Section 8(3) of the Bill provides as follows:
Conditions that are not reasonable relating to statements of belief
(3) For the purposes of paragraph (1)(c), an employer conduct rule that:
(a) is imposed, or proposed to be imposed, by a relevant employer; and
(b) would have the effect of restricting or preventing an employee of the employer from making a statement of belief at a time other than when the employee is performing work on behalf of the employer; is not reasonable unless compliance with the rule by employees is necessary to avoid unjustifiable financial hardship to the employer.
Note: A requirement to comply with an employer conduct rule that is not reasonable under this subsection is also not an inherent requirement of employment (see subsection ^31(6)).

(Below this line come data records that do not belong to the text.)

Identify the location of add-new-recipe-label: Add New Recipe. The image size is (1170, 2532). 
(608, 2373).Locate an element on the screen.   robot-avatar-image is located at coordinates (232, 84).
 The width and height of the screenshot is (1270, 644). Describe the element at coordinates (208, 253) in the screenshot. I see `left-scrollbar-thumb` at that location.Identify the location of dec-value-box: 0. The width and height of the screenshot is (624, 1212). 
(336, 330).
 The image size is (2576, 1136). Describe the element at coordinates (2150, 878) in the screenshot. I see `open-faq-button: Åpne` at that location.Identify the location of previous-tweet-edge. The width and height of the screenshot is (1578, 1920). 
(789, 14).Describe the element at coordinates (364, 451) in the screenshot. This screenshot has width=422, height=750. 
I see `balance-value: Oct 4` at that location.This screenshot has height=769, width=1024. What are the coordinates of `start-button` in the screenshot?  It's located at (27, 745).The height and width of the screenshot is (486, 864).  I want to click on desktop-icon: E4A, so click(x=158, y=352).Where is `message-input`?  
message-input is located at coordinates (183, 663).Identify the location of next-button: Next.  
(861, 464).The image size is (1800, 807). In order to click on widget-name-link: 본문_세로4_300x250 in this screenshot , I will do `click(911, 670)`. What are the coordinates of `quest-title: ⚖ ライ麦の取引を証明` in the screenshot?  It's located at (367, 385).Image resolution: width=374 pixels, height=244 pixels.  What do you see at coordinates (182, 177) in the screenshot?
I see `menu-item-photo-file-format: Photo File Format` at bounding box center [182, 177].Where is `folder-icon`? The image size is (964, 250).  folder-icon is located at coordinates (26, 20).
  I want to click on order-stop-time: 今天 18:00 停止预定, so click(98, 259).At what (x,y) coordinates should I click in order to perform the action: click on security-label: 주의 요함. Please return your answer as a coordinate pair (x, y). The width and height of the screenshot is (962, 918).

28 The Human Rights Legislation Amendment Act 2017 reformed the complaints handling process at the Australian Human Rights Commission. The Act raised the threshold for lodging a complaint of unlawful discrimination and provided a greater ability for the Commission to terminate unmeritorious complaints, including by introducing new mandatory and discretionary grounds upon which a complaint can be terminated by the President (s 46PF of the AHRC Act).